Anonymous Coward | more than 11 years ago | (#5878744)

Where'd they get the name nikto? It sounds like the Russian word for nobody.
On the same page is a link to a tool called YaHa. Why the capital H? Makes it kinda look like "I'm on" in Russian, but I don't know what that would mean.

Eeye (3, Informative)

lonesome phreak (142354) | more than 11 years ago | (#5878925)
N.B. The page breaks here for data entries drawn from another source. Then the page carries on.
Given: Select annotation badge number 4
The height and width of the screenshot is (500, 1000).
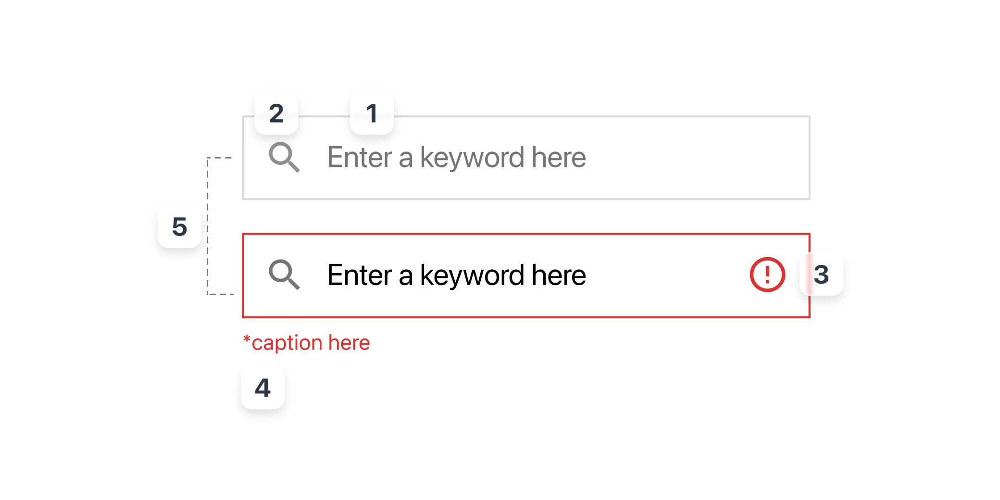Looking at the screenshot, I should (x=263, y=388).
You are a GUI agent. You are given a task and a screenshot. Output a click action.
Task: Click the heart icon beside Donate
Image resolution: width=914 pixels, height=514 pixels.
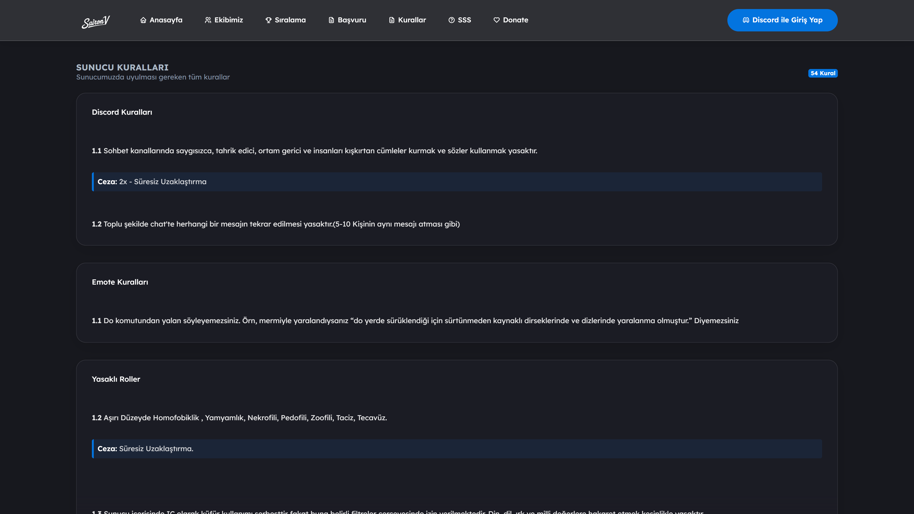[496, 20]
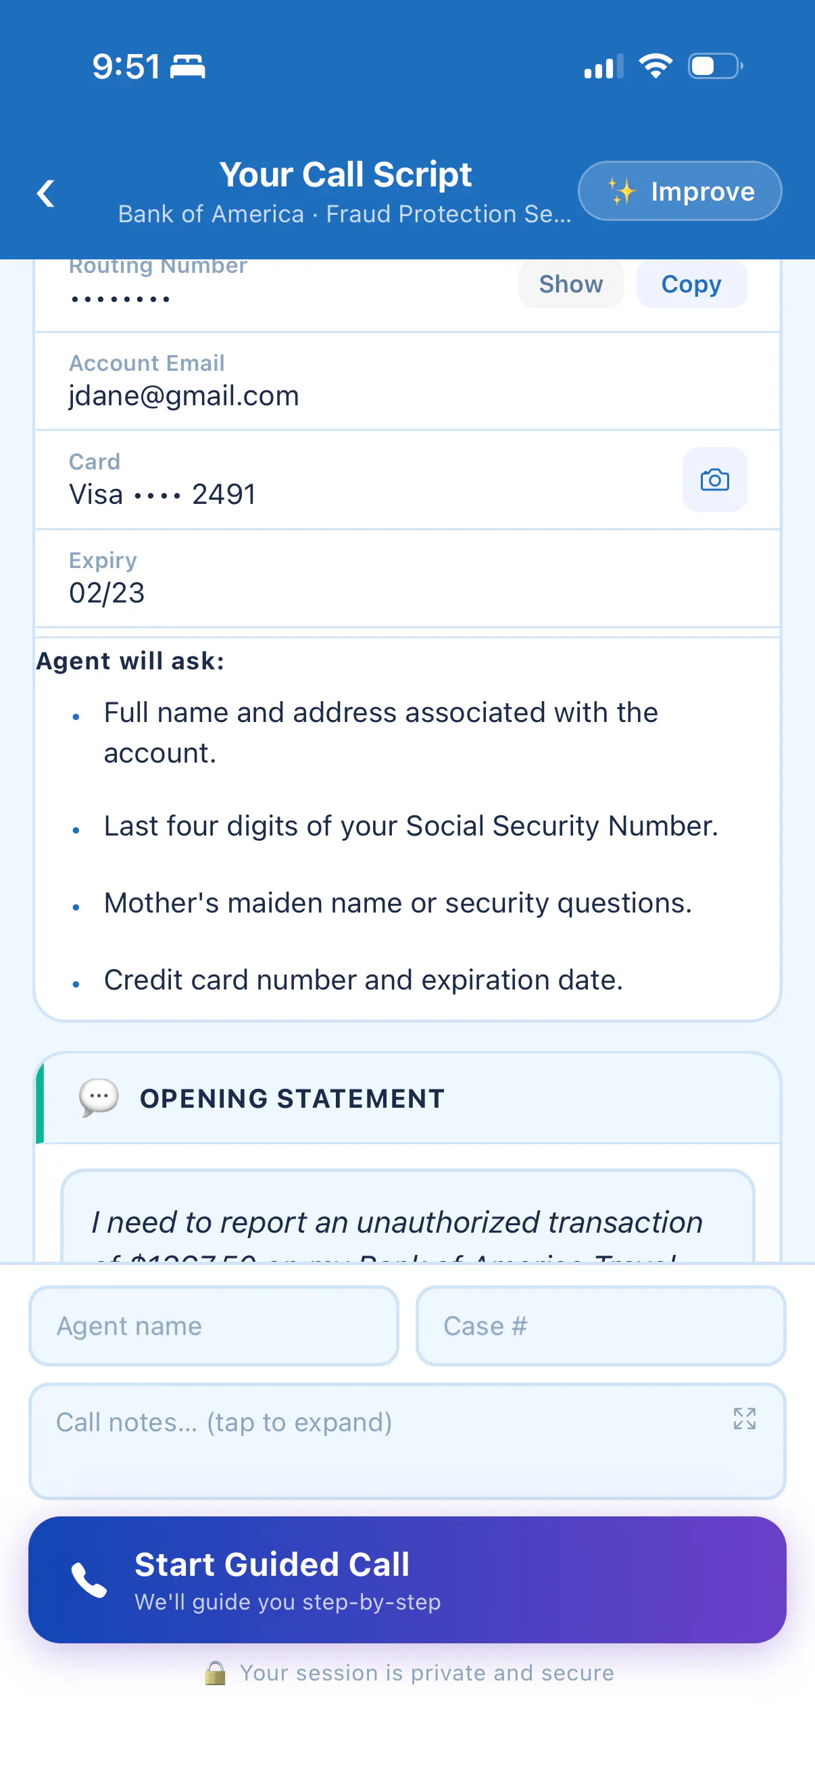Tap the sparkle icon on Improve
The image size is (815, 1771).
point(622,191)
Retina, by Eeye, is another excellent scanning school. IMHO, it's better than GFILanguard. I especially like the ability to fix registry problems from the scanning machine. It's interface is also very smooth. It's located here [eeye.com] . They also have another product for scanning IIS, but I haven't used it yet.

Re:Eeye (2, Informative)

barc0001 (173002) | more than 11 years ago | (#5879602)
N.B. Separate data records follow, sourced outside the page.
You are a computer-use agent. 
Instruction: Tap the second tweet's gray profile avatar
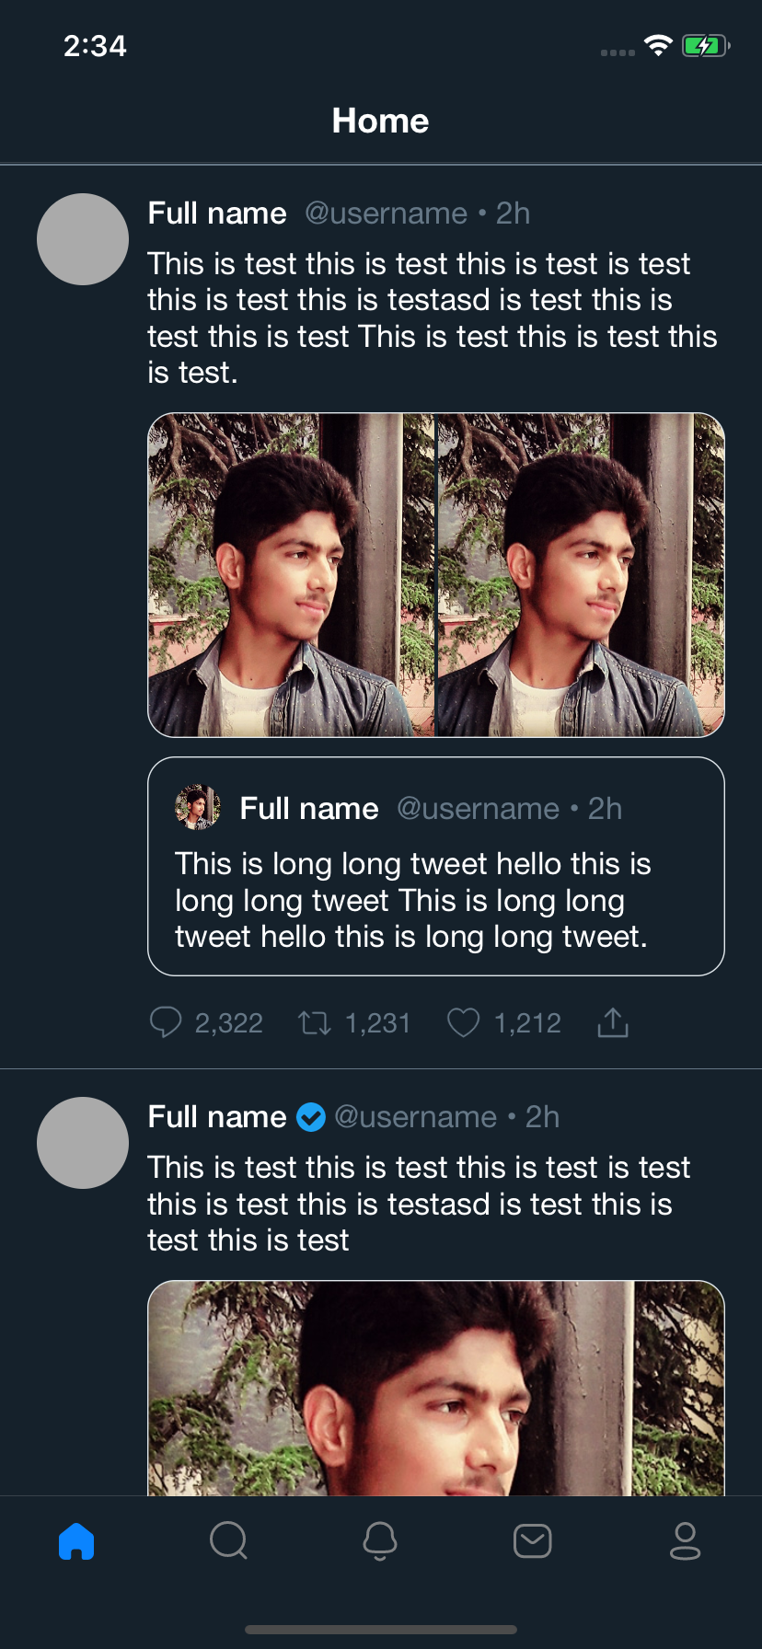click(83, 1143)
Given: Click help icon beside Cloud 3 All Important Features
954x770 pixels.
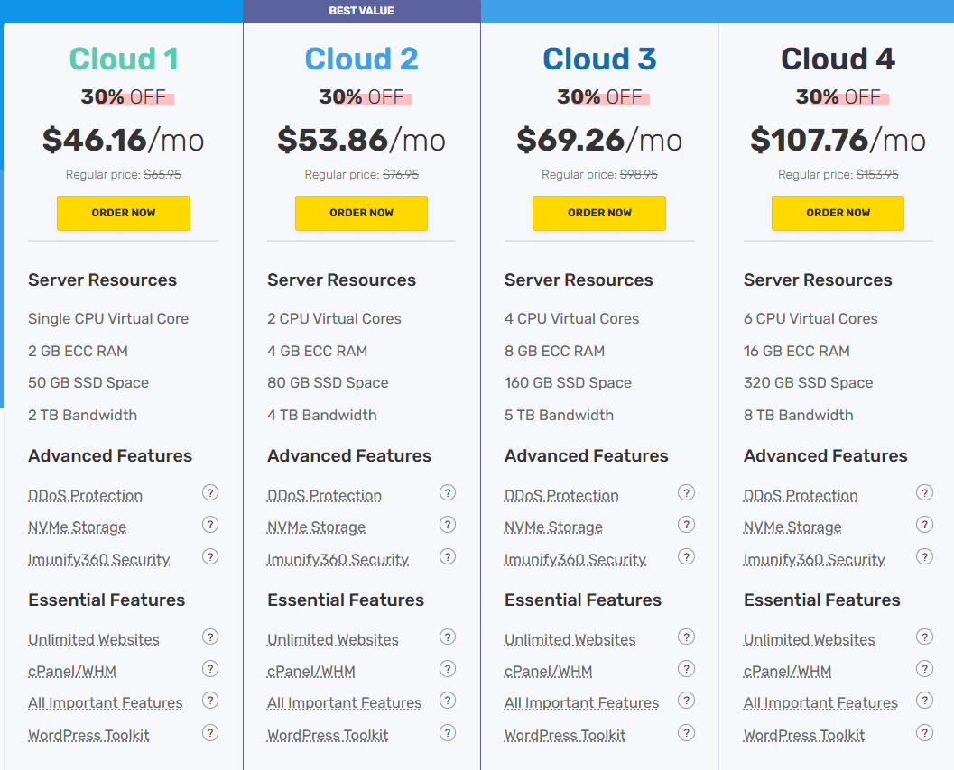Looking at the screenshot, I should click(x=686, y=701).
Retina is good, but even the free version of LANGuard is great for the point-and-click crowd. Windows is not my preferred platform of choice, but I must say I was pleasantly surprised the first time I took a look at LANGuard.
But I wonder if it's not a bad thing that these tools are starting to auto-fix so many items, like the aforementioned Retina and the registry issues. Call me old-fashioned, but I like my people to fix the problems on a box by actually getting onto the box and doing it from there. That way you can also tell if anything... funky... is going on. NT/2000 will do that to you sometimes. Responds to remote requests OK, but there's something going hogwild that you don't really notice until you get onto the console.
Plus, of course, the more people just click a button for scan, and another for fix, the less they'll know what to do if the "fix" button doesn't work in a certain case.

Re: Eeye (1)

lonesome phreak (142354) | more than 11 years ago | (#5881715)

You don't HAVE to repair it from the scanning machine. In fact, you still have to get on the machine to update it for patches. I use both products when I do my audits. I like Retina better, mainly because their reports and the interface looks better. I do audits for medical houses for their HIPAA security compliance.

For the funky stuff...that's why I suggest to always deploy changes/patches to a single PC, run it for 24 hours, then roll changes out to the rest. I always suggest something like SUS for patch control, so the boxes that don't have net access can still be updated. The main problem is I don't actually work at these places, so half the time they don't implement what I suggest and then wonder why things didn't go right. Luckly I have them sign off on my risk analysis, so I can always point and say "You didn't do XYZ, therefor you are having problems in ABC".